Orkan Telhan is Assistant Professor of Fine Arts - Emerging Design Practices at the University of Pennsylvania, School of Design. He is an interdisciplinary artist, designer and researcher whose investigations focus on the design of interrogative objects, interfaces, and media, engaging with critical issues in social, cultural, and environmental responsibility. He holds a PhD in Design and Computation from MIT's Department of Architecture. He was part of the Sociable Media Group at the MIT Media Laboratory and the Mobile Experience Lab at the MIT Design Laboratory. He studied Media Arts at the State University of New York at Buffalo and theories of media and representation, visual studies and Graphic Design at Bilkent University, Ankara. Telhan's individual and collaborative work has been exhibited in venues including the 13th Istanbul Biennial, 1st Istanbul Design Biennial, Ars Electronica, ISEA, LABoral, Archilab, Architectural Association, the Architectural League of New York, MIT Museum, Museum of Contemporary Art Detroit, and the New Museum of Contemporary Art, New York.
Orkan Telhan
Andrew W. Mellon Penn Faculty Fellow in the Humanities
2014—2015 Forum on Color
Orkan Telhan
Assistant Professor of Fine Arts- Emerging Design Practices
Indexical Visualization: Meaning with Color
Most common visualization techniques are either symbolic; meaning they operate through an arbitrary visual language based on convention (e.g., maps, bar charts, glyphs, isotypes) or iconic; meaning the representation bears a direct visual resemblance with an object or a phenomenon (e.g., illustrations, assembly diagrams).

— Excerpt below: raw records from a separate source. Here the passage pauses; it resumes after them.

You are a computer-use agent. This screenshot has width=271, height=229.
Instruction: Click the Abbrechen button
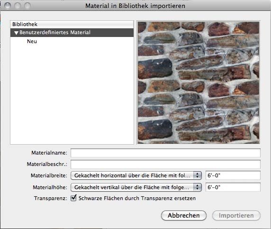coord(184,216)
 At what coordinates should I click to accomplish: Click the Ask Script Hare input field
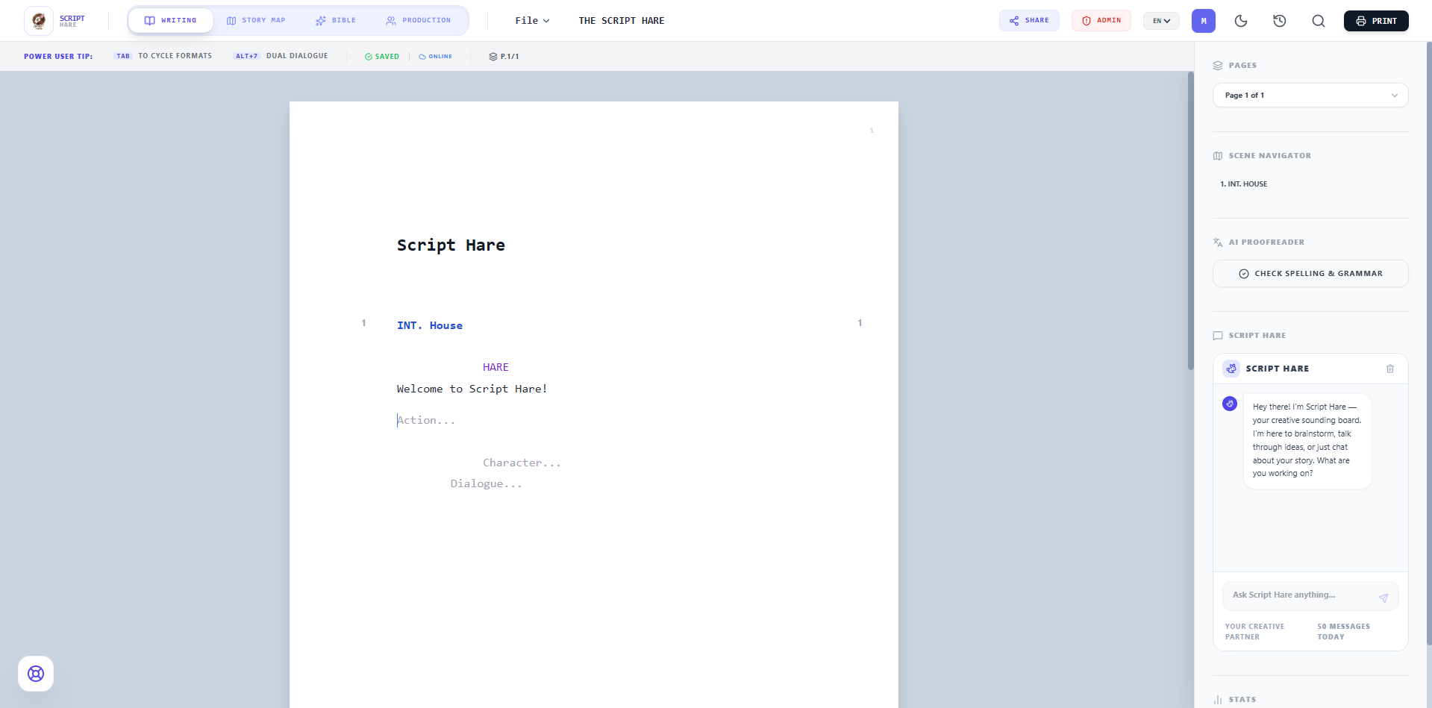(x=1302, y=595)
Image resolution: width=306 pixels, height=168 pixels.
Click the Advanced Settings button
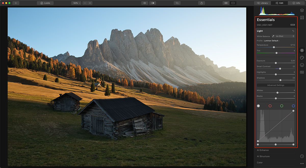pos(276,85)
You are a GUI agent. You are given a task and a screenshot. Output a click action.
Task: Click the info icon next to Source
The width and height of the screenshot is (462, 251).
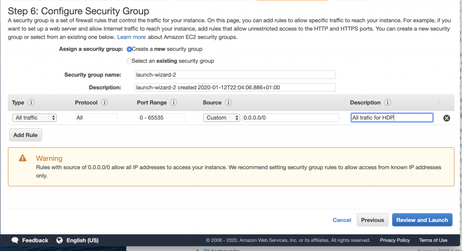(228, 102)
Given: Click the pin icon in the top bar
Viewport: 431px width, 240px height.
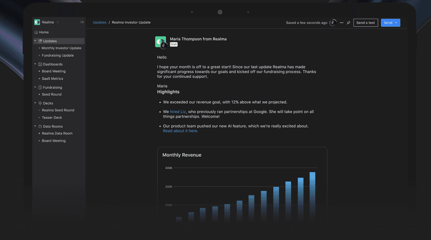Looking at the screenshot, I should tap(348, 23).
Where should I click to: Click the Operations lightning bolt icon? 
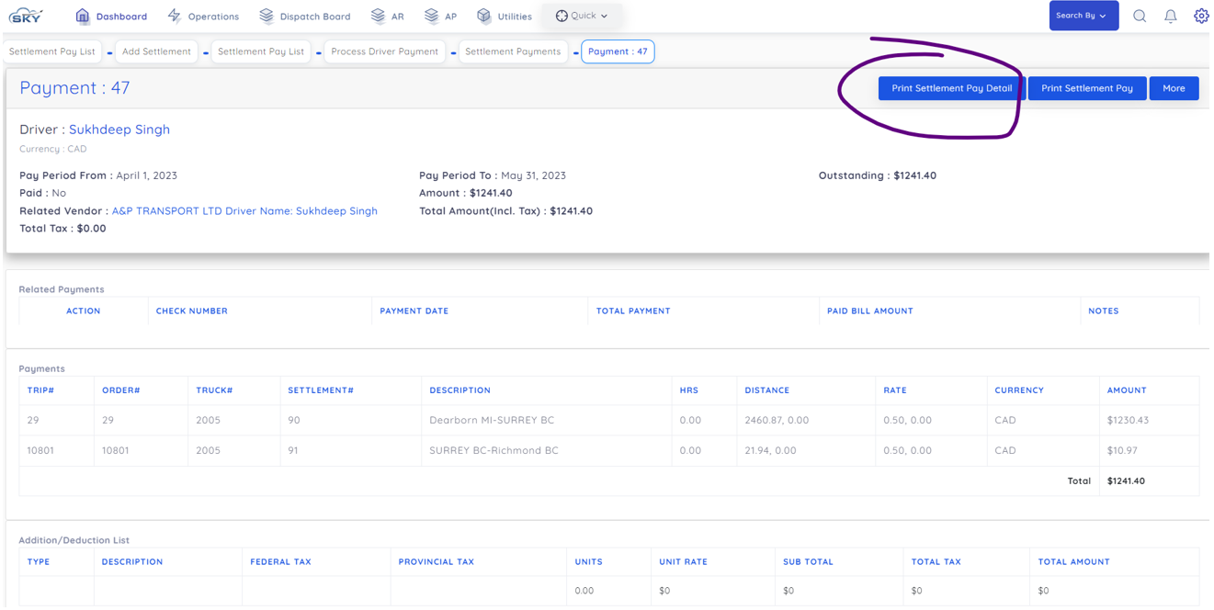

Peirce’s semiology describes a third category of signs: the index. The index is a visible trace that is caused by the phenomenon in question. Indexical visualization deserves a vital place in today’s contemporary visualization, visual communication, and rhetoric. I will develop a series of showcases to discuss the properties of indexicality through the language and materiality of color. In addition, I will theorize indexical visualization as a framework that can inform the design process of today’s visual epistemologies that rely on the material organization of the sign and the conditions that encapsulate its meaning within physical and biochemical embodiment of designed matter.